See Stradley and Krekstein, Corporate Taxation and Procedure in Pennsylvania, (Second Edition, 1952), Commerce Clearing House, Inc., Chicago, Illinois, p. 301, where the following interesting discussion of this problem appears:

“It is significant to observe that the . . . Act grants the right of allocation to only those taxpayers whose ‘entire business . . . is not transacted within this Commonwealth.’ At one time the Department interpreted this to mean that only those corporations which were ‘doing business’ in a jurisdiction outside of Pennsylvania were entitled to the benefits of the allocations and apportionments provided in the Act. The question of what constituted ‘doing business’ was based upon the same rules that applied in determining liability of a foreign corporation to the Franchise and Corporate Net Income Tax in Pennsylvania.

“This interpretation was contested and before the issue was presented to the courts, the Department abandoned its original position. As the matter now stands the words ‘business transacted’ are given a broader interpretation than ‘doing business’ on the theory, probably, that had the legislature intended to apply the test of ‘doing business’ in the strict technical sense, those exact words would have been used rather than those appearing in the Statute.”

This formula is identical to that contained in the Corporate Net Income Tax Act.

Since the lots were actually located outside Pennsylvania, the Commonwealth could not include their value in the numerator of the fraction. Rather, it took the position that the property played no part at all in the exercise by the corporation of its Pennsylvania franchise; and, therefore, it excluded the value of the property from both parts of the fraction.

Compare the language of the Corporate Net Income Tax Act, supra, with that of the “Corporation Income Tax Law,” (Act of August 24, 1951, P. L. 1417, 72 P.S. §§3420n-l to 3420n-12), imposing a property tax on the net income of corporations carrying on a wholly interstate business.

Commonwealth v. Koppers Co., 397 Pa. 523, 156 A. 2d 328 (1959), cert. dismissed, 364 U.S. 286, 81 S. Ct. 43, 5 L. ed. 2d 38 (1960) .

Any suet determination, of course, is subject to constitutional limitations.

It is this factor which distinguishes this case from Commonwealth v. Truck Rental Co., 75 Dauph. 106 (1960), cited by the Commonwealth. In this latter case the presence of Truck Rental’s equipment outside of Pennsylvania was not related to any business activity conducted by the taxpayer. Rather, its presence outside of Pennsylvania arose from the strictly fortuitous (as far as Truck Rental was concerned) fact that Truck Rental’s lessees took it there.






Dissenting Opinion

Dissenting Opinion by

Me. Justice Roberts :

Although I agree with much of the reasoning of the majority opinion, I must dissent from its ultimate conclusion that because appellant’s property was a “passive investment,” it was not “transacting business” within the statute.

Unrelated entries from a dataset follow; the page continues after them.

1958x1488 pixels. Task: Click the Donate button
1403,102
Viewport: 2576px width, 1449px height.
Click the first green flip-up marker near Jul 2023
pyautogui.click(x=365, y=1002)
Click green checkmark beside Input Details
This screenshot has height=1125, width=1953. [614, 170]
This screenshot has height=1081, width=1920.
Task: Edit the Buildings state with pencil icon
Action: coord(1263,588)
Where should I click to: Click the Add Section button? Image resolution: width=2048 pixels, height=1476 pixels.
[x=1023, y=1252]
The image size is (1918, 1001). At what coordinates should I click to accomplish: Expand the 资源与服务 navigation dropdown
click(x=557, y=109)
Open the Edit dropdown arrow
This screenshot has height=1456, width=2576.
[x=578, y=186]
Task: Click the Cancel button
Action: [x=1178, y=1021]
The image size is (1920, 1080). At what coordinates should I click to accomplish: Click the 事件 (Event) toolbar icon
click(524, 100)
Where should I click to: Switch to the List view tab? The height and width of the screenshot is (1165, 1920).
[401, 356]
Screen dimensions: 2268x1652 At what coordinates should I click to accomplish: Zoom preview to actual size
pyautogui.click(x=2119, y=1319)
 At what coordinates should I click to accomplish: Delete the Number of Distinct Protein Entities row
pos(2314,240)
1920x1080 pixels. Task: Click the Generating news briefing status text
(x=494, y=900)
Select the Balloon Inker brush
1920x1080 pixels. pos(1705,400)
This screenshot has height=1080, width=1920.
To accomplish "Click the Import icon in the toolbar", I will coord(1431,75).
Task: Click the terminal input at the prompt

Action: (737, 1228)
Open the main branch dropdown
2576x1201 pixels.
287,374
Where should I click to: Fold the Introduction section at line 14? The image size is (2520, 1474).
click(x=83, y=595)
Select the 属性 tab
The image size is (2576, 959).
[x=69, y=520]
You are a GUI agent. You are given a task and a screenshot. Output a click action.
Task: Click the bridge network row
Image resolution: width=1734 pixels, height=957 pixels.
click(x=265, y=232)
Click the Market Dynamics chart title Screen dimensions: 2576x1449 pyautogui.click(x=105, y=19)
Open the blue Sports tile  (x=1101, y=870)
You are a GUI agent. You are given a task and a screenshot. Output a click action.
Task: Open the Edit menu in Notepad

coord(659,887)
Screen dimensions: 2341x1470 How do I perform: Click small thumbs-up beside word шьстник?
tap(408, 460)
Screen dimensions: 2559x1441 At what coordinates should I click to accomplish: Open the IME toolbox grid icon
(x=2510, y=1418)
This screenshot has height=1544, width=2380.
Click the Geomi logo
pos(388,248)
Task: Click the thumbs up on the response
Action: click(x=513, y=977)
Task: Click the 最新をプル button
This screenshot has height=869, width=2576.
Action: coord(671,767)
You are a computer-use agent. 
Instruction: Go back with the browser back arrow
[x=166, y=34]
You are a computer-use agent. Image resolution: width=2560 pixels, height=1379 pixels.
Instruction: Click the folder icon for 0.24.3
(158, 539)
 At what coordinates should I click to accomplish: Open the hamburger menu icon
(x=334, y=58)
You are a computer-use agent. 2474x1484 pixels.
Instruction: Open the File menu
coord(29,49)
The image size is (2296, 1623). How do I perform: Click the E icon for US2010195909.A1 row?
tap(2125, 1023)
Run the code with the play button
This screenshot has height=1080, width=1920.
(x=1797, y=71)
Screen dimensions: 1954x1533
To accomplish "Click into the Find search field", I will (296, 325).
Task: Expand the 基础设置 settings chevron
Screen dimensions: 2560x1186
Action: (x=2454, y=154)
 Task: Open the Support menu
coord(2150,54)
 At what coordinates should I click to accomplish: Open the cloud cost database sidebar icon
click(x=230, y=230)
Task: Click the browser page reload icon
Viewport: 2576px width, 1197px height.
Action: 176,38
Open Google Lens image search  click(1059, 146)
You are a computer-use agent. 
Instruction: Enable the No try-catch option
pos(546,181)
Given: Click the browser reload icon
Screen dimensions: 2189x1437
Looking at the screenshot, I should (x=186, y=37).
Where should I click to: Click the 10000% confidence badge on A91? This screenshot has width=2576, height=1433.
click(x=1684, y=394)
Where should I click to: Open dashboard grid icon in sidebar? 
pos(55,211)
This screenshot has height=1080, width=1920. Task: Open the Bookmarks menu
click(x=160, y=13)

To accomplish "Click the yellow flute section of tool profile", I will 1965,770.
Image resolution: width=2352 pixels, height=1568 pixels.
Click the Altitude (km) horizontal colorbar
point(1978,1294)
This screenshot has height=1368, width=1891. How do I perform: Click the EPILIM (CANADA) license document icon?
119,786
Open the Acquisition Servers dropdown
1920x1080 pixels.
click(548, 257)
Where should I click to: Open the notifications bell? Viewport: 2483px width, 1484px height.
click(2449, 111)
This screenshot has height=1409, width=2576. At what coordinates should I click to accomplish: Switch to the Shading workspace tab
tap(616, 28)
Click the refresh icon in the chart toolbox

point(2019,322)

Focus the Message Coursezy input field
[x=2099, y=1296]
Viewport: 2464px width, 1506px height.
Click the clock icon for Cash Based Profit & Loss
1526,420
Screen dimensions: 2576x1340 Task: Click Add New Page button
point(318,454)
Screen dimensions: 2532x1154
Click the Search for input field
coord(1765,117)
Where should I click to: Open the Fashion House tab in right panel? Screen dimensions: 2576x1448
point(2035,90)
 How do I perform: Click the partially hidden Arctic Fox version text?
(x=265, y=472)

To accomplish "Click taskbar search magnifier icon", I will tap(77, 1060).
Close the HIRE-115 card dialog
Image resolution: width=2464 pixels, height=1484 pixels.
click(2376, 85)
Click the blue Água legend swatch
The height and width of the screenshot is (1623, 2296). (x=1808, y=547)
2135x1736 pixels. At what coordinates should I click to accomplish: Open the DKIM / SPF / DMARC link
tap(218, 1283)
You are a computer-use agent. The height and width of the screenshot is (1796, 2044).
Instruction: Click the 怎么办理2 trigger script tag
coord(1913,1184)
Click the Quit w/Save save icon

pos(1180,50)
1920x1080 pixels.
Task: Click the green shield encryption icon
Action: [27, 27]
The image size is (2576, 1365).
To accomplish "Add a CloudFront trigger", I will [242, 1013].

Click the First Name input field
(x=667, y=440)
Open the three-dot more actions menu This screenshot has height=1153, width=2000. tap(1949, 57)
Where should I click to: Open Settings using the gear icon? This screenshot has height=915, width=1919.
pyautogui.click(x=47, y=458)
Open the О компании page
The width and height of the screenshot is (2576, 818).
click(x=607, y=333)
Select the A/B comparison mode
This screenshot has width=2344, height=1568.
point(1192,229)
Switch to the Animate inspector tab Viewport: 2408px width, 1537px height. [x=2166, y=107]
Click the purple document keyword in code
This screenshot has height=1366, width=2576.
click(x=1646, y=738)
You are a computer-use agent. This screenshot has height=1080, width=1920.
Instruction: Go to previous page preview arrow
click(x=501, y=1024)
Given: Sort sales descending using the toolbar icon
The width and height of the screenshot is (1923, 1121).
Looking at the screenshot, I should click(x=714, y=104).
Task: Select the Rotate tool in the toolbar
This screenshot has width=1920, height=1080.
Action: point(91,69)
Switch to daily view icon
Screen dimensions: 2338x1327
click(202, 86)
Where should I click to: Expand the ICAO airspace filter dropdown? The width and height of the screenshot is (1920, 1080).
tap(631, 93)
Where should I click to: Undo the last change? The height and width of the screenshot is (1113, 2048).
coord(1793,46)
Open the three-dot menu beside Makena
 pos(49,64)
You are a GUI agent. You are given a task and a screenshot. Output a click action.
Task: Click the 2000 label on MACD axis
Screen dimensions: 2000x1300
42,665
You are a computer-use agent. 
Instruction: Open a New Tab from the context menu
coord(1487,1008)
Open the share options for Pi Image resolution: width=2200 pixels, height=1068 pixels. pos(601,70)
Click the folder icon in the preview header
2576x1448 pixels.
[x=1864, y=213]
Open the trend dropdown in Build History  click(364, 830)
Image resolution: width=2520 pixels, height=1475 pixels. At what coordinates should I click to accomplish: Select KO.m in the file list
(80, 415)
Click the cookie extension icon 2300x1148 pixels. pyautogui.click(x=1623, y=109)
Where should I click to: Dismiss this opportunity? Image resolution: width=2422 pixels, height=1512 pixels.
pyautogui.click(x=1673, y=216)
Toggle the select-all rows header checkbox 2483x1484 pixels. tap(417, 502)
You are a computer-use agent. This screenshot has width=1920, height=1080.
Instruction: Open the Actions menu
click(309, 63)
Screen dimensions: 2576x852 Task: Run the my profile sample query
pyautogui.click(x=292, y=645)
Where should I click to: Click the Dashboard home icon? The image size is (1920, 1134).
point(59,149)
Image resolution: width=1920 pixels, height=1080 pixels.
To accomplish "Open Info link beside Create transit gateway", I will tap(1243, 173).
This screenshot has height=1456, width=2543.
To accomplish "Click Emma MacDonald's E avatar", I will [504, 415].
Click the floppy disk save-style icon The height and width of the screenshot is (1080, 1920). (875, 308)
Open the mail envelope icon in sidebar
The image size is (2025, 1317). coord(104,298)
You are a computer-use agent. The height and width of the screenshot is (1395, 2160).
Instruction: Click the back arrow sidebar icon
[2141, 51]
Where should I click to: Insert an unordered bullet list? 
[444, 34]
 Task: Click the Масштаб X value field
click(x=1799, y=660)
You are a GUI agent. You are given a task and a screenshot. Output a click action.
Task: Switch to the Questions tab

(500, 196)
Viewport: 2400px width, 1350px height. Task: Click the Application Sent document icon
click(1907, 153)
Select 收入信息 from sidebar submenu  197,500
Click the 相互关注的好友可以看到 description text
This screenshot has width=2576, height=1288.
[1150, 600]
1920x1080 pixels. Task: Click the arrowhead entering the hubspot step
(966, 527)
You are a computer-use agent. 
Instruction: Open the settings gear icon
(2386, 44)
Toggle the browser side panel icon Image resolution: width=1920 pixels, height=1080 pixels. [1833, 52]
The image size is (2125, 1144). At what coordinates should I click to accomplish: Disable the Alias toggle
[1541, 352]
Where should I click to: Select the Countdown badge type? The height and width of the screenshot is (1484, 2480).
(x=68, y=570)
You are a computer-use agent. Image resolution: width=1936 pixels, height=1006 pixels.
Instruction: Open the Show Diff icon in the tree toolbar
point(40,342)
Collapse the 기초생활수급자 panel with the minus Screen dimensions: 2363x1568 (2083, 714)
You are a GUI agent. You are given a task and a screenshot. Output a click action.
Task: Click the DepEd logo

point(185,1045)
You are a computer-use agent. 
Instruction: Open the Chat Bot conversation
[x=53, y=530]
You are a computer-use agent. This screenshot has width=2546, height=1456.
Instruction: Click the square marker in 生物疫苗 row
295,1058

I fully agree that the phrase “transacting business” must be given a much broader meaning than “doing business,” especially in light of the obvious statutory intent to make an equitable apportionment for income earned outside of Pennsylvania. Starting from this rationale, I believe it is clear that the income need not necessarily be related to appellant’s “regular business activity” (emphasis added) as the majority would require. Obviously the West Virginia income was earned as a part of appellant’s business. Appellant made its investment in West Virginia in order to earn money. Corporations are set up to transact business and earn money, and I do not believe that what type of business they are doing or what type of income they are earning is relevant to determining whether they *611are entitled to use the income tax apportionment formula.

Requiring the out-of-state activity to be part of appellant’s “regular” business merely brings in most of the inapplicable “doing business” test through the bach door. This ignores the fact that the need for equitable apportionment is equally great whether the income from out-of-state is earned passively or actively, as part of appellant’s regular or “nonregular” business.